A purely mechanical bell in a clock tower that automatically rings gradually faster on a specific night of the year
This question pertains to the videogame The Legend of Zelda: Majora's Mask. In this game, the bell from the Clock Town clock tower can be heard from pretty much anywhere in the world at certain times, when it rings at regular intervals to announce the fall of night or the break of dawn. However, each 'time cycle' in the game ends with the dawning of the Carnival of Time, a festival of cultural and religious significance in-universe, wherein the bell rings much more frequently. On this day, from the hours between midnight and 5 AM, the bell rings once every 10 in-game minutes (10 IRL seconds). From 5:00 to 5:30, it starts ringing more frequently, at intervals of once every 5 in-game minutes/5 IRL seconds. Once 5:30 hits, it starts ringing at intervals of once every 3 in-game minutes/IRL seconds.
This is obviously done mostly for atmospheric reasons as if you allow the game clock to reach 6:00 AM on this day it'll mark a game over from an apocalyptic scenario, but my question is: how viable would it be to automate a bell in a clock tower system with purely mechanical (i.e. non-electronic) components to do this on a specific night?

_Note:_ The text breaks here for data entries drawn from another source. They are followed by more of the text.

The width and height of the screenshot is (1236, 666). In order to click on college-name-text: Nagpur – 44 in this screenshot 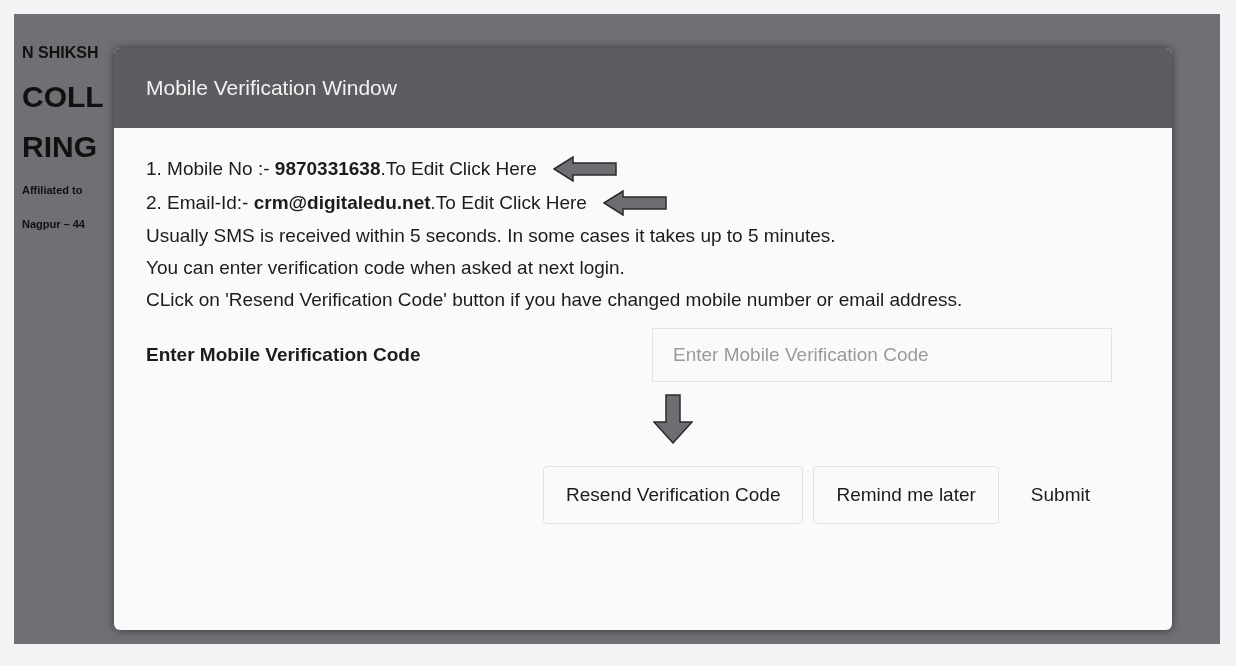, I will do `click(54, 225)`. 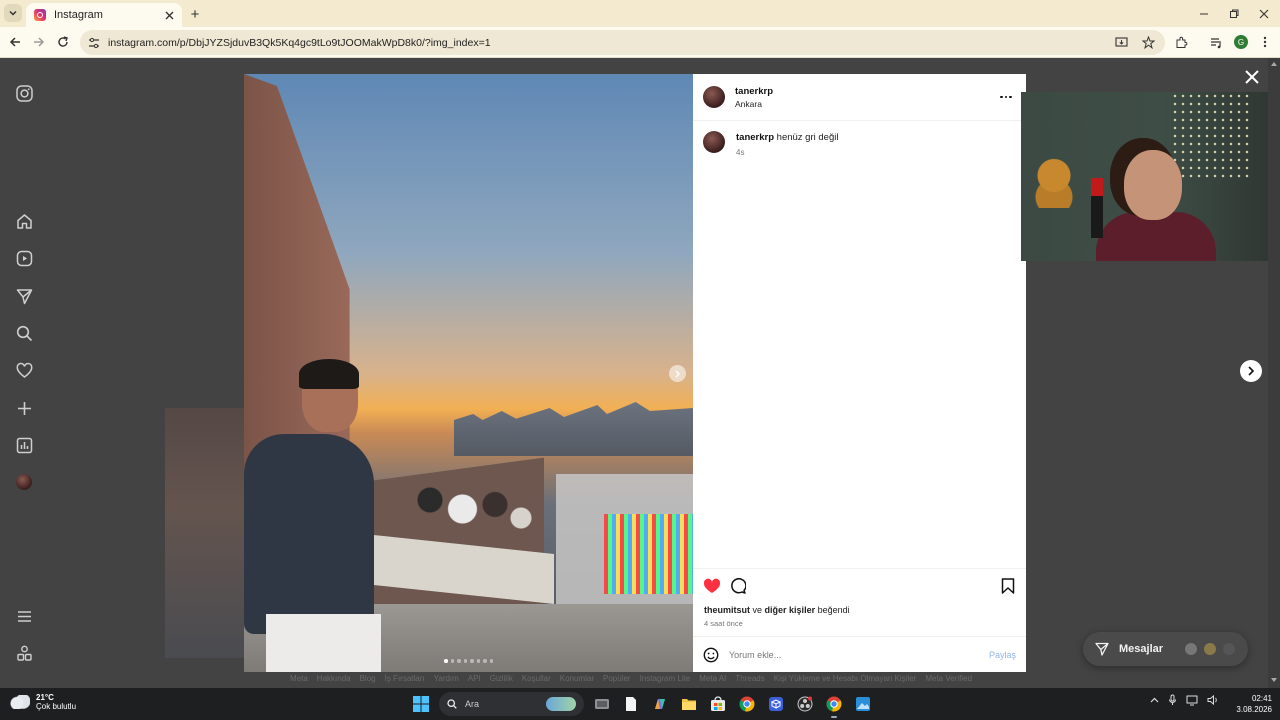 I want to click on post-comment-button: Paylaş, so click(x=1002, y=655).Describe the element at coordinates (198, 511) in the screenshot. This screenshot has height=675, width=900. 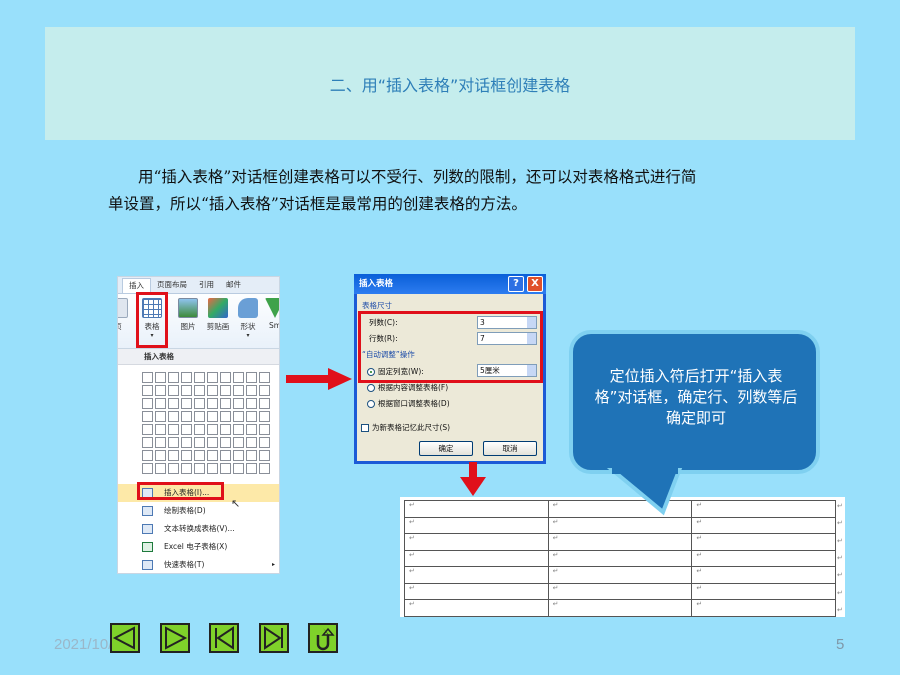
I see `menu-draw-table: 绘制表格(D)` at that location.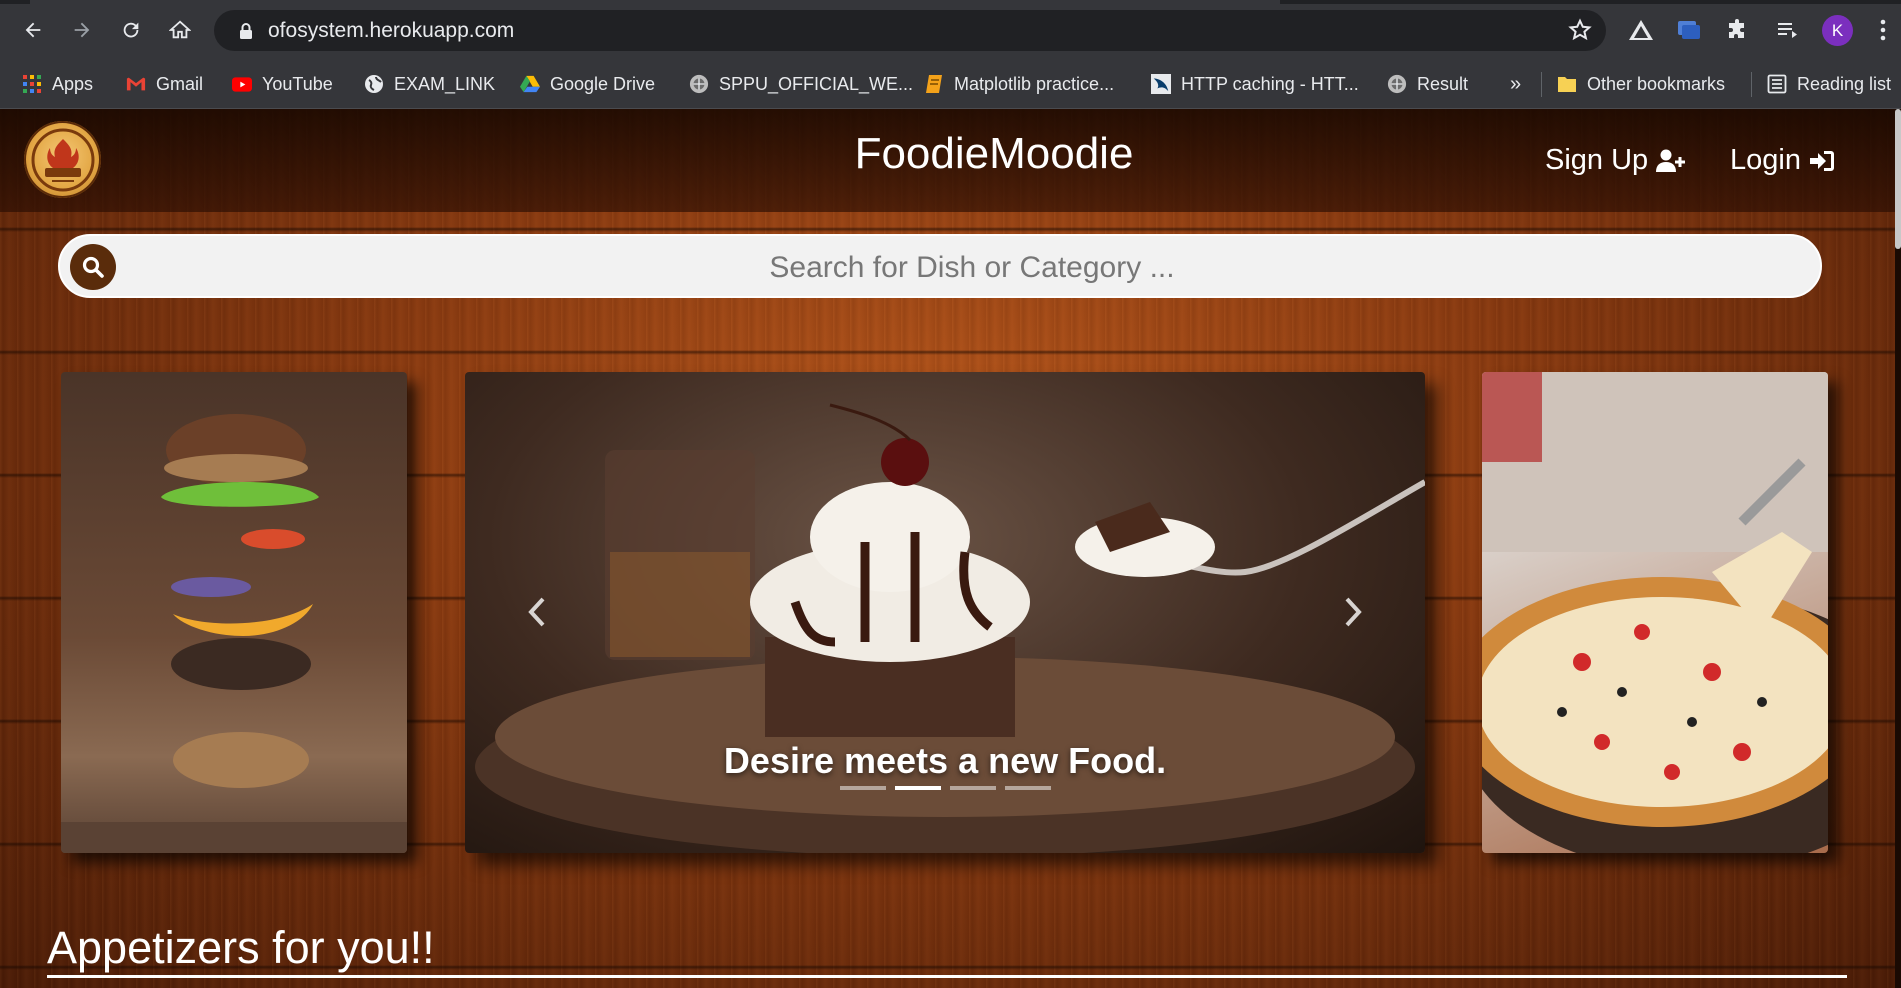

Cursory research has taught me that fully mechanical clocks have been a thing since at least the 14th Century and chiming clocks date back to the 1600s, but so far nothing that has left me satisfied with trying to figure out if a mechanism such as I've described here could be viable assuming it was fully automated and mechanical for one specific night (as opposed to being forced to assume a human bell ringer). This assumes being limited to real-world physics, as this is a universe where magic exists.